Distributed Representation

In basic NLP tasks, each word is treated as discrete atomic unit. The word vector is filled with 0s and a single 1 meaning word apprearance. It’s easy to see that this one-hot representation is very sparse whose dimensionality is as large as the vocabulary size. It can be a big problem in real applications.

People come up with ideas of distributed word feature representations which describes different aspects of the word and each word is associated with a point in the vector space. The dimensionality of the representations is then much smaller. These dense vectors can be used to discover similarities between terms or as input of other NLP models.

Neural Network Language Model

Bengio et al. proposed a framework to build language model with neural network. The basic idea can be summarized as below:

  • Every word is associated with a feature vector.
  • The joint probability of a word sequence is a function in terms of their feature vectors.
  • Learn simultaneously the vectors and the parameters of the probability function.
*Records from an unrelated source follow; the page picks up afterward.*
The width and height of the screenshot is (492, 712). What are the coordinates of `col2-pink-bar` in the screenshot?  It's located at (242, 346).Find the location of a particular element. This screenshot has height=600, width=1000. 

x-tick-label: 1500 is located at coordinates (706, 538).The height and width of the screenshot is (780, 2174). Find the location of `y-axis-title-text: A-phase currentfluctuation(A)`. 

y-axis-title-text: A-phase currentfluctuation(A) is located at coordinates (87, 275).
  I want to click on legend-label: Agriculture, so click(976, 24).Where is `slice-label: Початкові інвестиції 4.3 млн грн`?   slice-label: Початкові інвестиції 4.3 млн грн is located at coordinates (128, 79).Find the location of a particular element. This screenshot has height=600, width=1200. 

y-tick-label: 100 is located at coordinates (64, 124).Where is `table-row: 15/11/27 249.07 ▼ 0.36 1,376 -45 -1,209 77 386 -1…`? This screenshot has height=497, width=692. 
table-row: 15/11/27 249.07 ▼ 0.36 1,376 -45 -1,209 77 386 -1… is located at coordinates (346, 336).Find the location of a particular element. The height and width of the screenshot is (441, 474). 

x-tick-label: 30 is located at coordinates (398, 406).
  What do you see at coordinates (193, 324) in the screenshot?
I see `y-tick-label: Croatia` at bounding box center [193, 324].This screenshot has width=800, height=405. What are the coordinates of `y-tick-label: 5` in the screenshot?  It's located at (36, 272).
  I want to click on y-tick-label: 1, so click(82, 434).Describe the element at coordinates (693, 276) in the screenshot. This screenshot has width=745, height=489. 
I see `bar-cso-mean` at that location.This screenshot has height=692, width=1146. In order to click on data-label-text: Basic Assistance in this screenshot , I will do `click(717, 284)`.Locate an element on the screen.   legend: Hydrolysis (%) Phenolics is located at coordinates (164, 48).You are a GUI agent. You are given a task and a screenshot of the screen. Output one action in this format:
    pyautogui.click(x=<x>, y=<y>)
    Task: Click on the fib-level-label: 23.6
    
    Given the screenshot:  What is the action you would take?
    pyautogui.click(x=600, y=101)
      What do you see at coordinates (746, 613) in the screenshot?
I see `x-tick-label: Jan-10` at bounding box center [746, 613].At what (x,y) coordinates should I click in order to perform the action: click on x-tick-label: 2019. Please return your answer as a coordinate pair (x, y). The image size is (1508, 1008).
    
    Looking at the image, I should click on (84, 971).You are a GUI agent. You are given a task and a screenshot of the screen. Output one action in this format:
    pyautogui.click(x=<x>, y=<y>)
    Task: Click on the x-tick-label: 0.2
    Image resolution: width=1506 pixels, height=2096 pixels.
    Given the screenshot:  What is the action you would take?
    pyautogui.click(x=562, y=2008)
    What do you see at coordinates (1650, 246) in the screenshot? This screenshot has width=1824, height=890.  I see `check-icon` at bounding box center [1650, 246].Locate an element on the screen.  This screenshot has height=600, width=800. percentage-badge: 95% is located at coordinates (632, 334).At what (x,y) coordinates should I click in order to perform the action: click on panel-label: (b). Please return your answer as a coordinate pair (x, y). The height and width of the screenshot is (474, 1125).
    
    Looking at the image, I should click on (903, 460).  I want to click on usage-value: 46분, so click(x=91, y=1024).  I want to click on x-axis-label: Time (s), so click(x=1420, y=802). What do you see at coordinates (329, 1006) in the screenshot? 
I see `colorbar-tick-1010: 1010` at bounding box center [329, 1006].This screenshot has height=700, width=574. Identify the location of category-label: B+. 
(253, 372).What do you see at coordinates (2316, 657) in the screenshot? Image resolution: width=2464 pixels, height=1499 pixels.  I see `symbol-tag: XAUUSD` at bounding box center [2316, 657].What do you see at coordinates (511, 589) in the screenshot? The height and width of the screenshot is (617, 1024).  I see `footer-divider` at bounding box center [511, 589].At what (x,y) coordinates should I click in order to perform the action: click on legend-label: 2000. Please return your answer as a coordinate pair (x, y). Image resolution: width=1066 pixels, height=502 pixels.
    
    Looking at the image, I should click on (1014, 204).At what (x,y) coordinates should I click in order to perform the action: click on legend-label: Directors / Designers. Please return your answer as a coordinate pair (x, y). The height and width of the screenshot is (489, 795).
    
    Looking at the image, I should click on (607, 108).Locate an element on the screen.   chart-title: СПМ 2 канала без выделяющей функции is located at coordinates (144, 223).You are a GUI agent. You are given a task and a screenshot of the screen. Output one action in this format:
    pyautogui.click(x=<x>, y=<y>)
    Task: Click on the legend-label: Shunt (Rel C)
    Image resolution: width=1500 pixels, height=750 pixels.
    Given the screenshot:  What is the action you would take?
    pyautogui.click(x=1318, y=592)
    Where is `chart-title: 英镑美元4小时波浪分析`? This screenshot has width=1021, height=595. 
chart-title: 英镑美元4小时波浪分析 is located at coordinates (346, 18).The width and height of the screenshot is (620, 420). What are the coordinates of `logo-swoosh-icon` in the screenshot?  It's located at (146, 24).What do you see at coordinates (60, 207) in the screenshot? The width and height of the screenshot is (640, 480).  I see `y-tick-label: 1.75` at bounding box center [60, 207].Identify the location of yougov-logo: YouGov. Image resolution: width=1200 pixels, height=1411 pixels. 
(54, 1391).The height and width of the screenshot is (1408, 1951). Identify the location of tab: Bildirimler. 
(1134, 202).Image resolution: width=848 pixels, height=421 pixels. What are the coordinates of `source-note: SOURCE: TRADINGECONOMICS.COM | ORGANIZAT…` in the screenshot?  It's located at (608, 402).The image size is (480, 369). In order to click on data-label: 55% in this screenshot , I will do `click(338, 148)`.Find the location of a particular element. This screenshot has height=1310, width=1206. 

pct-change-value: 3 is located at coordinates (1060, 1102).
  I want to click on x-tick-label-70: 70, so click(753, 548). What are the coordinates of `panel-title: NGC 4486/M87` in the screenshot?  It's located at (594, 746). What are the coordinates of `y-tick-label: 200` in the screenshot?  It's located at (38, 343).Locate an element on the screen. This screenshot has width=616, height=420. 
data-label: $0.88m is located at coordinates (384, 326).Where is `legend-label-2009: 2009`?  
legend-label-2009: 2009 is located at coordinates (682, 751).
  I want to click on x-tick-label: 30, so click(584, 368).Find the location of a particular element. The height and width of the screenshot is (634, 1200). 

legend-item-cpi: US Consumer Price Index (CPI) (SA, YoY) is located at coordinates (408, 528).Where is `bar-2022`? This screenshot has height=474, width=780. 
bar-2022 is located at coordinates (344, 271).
The neural architecture looks like below, C(wt) is the feature vector:

Word2Vec Model

To learn from large amounts of text data, Mikolov et al. simplified the second step and introduced two efficient ways to learn high-quality word vectors. The CBOW architecture predicts the current word based on the context and the Skip-gram predicts surrounding words based on the current word. Both models can obtain quality vectors. These vectors are good at performing analogical reasoning tasks.

Later on, Mikolov et al. presented several extensions, including subsampling and negative sampling, to improve Skip-gram model in both quality and training speed. The word2vec models can be implemented using TensorFlow. It’s time to train your own word vectors!